What is needed
Give again, exactly as written, each line of the material below starting at the line that contains "Task: Open the St. Lawrence team page" and ending at the line that contains "This screenshot has width=1568, height=405.". Both ends count, and no other line does.

Exercise data
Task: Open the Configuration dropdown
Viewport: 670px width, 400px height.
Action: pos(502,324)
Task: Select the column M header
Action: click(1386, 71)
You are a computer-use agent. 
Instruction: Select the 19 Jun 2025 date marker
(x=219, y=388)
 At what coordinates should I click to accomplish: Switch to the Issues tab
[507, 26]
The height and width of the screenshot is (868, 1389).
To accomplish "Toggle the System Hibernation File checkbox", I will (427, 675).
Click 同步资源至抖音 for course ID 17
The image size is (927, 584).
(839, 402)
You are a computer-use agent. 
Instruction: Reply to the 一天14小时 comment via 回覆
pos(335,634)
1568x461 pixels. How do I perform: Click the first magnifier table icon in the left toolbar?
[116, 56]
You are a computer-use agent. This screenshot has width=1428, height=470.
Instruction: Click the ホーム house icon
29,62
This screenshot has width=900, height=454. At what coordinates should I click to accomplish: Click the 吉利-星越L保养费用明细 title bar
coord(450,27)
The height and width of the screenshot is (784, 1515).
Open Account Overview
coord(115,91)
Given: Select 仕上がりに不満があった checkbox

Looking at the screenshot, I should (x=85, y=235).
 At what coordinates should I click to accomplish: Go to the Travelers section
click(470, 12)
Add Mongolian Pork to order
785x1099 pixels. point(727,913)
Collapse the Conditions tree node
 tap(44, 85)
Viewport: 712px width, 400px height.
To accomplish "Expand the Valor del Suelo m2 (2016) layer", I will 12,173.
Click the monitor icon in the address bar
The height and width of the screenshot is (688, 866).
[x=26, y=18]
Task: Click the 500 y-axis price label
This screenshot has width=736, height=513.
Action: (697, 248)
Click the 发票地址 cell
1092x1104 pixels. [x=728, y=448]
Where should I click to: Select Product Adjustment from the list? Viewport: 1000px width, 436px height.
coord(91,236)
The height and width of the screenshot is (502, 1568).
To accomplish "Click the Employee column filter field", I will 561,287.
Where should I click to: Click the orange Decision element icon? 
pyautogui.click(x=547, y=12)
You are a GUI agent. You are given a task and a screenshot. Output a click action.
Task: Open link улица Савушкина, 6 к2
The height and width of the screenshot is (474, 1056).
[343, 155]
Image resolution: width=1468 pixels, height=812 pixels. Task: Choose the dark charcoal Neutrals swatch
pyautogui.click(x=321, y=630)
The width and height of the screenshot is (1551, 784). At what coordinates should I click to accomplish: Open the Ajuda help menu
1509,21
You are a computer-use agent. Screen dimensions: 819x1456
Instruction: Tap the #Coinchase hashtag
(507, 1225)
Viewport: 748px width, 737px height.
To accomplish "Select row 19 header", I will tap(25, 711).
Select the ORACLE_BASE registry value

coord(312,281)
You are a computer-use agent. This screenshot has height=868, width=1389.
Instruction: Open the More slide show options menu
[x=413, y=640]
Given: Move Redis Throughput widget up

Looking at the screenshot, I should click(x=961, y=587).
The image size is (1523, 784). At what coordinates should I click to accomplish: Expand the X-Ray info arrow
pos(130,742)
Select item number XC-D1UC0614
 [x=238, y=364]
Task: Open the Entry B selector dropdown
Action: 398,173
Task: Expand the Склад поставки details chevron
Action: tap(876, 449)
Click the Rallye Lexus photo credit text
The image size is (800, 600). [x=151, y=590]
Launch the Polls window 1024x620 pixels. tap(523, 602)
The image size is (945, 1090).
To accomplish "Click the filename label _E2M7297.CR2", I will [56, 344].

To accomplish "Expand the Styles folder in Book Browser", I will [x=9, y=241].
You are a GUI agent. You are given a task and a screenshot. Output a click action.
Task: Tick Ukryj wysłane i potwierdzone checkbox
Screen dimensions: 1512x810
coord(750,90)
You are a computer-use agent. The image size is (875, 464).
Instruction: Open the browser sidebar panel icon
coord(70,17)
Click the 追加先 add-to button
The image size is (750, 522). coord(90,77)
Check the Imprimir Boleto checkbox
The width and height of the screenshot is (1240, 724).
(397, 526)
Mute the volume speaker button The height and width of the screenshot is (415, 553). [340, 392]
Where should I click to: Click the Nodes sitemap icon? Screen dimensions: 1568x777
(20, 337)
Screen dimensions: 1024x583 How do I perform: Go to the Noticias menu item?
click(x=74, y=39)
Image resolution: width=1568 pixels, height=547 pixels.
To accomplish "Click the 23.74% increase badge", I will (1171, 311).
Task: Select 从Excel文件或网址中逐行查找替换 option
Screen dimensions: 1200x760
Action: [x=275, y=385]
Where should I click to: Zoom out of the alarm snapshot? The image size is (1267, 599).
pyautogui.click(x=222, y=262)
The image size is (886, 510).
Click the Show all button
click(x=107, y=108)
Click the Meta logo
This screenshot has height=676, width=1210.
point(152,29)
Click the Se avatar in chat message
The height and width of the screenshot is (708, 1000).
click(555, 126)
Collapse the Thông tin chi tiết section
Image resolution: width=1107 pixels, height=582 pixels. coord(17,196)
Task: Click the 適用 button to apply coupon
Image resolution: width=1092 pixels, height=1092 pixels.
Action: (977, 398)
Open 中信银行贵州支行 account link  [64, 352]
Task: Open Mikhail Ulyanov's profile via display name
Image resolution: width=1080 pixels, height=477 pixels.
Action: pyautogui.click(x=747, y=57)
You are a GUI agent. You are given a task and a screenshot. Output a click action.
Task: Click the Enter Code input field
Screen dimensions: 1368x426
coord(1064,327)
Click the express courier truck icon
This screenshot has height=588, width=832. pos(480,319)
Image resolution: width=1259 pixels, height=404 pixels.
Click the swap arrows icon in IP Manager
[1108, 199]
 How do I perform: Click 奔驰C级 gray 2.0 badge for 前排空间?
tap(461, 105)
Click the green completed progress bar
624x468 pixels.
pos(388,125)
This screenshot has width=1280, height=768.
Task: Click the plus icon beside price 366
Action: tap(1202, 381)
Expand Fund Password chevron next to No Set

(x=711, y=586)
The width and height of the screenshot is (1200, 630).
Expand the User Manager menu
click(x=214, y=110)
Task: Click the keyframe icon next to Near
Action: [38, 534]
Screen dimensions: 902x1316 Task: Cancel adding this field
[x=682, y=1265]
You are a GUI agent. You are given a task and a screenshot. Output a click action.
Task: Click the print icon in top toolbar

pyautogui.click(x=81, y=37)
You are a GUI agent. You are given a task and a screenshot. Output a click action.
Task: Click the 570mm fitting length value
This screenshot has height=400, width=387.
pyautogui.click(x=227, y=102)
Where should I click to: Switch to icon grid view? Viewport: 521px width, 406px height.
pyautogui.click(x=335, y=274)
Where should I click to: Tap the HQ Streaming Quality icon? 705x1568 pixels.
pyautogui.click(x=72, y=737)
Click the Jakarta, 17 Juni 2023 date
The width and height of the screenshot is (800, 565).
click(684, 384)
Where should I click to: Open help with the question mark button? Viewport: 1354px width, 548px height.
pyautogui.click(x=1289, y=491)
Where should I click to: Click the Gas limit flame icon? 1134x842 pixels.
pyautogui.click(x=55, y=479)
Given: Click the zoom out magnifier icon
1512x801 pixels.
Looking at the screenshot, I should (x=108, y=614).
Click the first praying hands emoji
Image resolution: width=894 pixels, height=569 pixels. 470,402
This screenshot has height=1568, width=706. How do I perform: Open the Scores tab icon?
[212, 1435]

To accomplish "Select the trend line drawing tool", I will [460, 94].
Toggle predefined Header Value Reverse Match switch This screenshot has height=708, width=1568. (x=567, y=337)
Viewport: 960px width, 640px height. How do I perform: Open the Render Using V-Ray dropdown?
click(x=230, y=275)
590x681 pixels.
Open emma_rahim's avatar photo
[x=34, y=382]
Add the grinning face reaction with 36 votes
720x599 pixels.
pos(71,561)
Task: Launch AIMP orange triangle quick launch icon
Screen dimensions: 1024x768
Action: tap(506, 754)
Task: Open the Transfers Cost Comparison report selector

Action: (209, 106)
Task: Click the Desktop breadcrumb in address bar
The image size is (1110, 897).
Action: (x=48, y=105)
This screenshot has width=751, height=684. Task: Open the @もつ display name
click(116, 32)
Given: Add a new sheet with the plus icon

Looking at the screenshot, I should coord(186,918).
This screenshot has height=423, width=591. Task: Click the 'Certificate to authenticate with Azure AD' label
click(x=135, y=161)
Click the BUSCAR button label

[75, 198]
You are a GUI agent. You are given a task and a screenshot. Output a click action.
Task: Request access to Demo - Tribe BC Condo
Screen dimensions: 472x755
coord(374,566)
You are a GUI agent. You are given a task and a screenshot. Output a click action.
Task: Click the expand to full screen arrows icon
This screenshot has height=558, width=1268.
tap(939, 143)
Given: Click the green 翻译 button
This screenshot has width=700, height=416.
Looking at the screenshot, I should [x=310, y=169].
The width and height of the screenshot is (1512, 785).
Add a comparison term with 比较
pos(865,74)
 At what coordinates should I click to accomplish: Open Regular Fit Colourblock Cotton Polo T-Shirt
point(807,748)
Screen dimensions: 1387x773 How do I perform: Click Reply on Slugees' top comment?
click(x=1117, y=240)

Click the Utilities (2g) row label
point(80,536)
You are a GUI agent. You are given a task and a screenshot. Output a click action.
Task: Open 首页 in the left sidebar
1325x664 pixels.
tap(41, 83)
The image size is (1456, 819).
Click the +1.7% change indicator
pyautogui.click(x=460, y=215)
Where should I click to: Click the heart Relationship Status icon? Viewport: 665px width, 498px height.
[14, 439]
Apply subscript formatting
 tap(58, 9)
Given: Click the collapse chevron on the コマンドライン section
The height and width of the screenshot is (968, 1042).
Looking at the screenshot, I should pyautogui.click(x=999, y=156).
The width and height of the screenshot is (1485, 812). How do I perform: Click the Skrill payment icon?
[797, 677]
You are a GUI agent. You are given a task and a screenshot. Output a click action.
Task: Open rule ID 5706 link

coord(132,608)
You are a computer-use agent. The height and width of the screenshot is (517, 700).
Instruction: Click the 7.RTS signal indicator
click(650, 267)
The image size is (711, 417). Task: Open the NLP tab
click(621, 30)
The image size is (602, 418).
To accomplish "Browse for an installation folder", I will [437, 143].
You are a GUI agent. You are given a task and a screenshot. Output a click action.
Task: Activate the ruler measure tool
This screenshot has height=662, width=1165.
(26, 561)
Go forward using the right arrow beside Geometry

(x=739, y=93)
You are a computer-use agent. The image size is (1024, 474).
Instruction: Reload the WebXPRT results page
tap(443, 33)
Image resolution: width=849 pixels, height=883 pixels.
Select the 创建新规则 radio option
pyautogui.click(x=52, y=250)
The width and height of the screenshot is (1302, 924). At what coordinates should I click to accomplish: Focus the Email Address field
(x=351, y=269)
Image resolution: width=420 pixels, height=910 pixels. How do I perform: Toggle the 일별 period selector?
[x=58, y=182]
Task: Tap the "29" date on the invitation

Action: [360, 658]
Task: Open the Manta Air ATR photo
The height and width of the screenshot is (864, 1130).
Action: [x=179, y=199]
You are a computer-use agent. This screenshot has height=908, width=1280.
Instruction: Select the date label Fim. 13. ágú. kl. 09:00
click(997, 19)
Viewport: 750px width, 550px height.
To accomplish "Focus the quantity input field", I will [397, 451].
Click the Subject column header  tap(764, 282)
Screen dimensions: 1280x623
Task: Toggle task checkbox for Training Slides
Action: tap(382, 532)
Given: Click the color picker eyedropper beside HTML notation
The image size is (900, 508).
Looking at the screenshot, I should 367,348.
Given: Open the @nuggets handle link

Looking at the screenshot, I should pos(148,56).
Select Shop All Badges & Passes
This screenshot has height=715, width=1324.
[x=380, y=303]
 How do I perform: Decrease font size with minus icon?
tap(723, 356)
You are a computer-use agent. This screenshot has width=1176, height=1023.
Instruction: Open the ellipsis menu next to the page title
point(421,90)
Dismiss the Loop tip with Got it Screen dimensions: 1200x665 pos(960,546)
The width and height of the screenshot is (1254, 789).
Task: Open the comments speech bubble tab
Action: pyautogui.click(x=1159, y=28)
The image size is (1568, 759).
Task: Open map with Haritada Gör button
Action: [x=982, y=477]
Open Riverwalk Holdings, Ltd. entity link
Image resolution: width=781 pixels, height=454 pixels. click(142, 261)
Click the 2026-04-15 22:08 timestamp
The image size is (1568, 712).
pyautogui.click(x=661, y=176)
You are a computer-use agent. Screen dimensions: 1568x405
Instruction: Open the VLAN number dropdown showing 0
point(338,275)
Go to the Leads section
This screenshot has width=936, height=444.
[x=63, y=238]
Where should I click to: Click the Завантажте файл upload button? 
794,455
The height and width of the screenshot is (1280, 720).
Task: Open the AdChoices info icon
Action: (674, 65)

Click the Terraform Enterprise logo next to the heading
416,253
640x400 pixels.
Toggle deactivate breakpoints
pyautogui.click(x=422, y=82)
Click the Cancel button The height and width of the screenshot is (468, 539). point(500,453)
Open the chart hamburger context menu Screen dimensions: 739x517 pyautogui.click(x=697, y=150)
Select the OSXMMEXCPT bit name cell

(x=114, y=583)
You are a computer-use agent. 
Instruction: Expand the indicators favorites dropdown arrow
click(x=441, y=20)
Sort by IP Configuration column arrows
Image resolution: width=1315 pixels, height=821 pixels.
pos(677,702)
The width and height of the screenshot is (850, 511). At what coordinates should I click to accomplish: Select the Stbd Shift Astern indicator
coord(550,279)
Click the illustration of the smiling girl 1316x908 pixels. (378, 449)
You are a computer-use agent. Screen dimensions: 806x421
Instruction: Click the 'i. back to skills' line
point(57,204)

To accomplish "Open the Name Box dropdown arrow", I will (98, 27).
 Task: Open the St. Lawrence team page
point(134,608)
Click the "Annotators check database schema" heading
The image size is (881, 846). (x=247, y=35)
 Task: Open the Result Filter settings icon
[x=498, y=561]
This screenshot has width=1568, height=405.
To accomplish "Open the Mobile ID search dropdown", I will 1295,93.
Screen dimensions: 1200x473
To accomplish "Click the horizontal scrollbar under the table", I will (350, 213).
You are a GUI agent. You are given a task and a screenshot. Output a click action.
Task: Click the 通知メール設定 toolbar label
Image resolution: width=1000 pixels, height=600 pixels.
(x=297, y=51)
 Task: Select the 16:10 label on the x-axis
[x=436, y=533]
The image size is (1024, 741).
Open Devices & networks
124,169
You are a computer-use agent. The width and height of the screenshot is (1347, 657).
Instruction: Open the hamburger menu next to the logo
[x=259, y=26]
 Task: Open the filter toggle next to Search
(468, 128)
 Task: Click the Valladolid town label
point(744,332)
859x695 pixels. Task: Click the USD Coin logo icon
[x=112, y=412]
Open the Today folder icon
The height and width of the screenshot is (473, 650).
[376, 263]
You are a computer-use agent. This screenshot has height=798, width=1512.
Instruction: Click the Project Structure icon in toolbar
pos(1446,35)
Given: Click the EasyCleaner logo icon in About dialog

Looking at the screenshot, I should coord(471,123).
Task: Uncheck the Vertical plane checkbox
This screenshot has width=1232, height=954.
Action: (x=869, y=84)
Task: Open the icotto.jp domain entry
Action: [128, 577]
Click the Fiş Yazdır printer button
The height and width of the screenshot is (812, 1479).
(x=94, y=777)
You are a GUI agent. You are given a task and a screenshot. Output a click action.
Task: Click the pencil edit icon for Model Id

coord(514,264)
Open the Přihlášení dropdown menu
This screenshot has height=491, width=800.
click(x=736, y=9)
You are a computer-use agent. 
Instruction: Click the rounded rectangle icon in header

Response to this exercise
 Task: Open the St. Lawrence team page
point(134,608)
Click the "Annotators check database schema" heading
The image size is (881, 846). (x=247, y=35)
 Task: Open the Result Filter settings icon
[x=498, y=561]
This screenshot has width=1568, height=405.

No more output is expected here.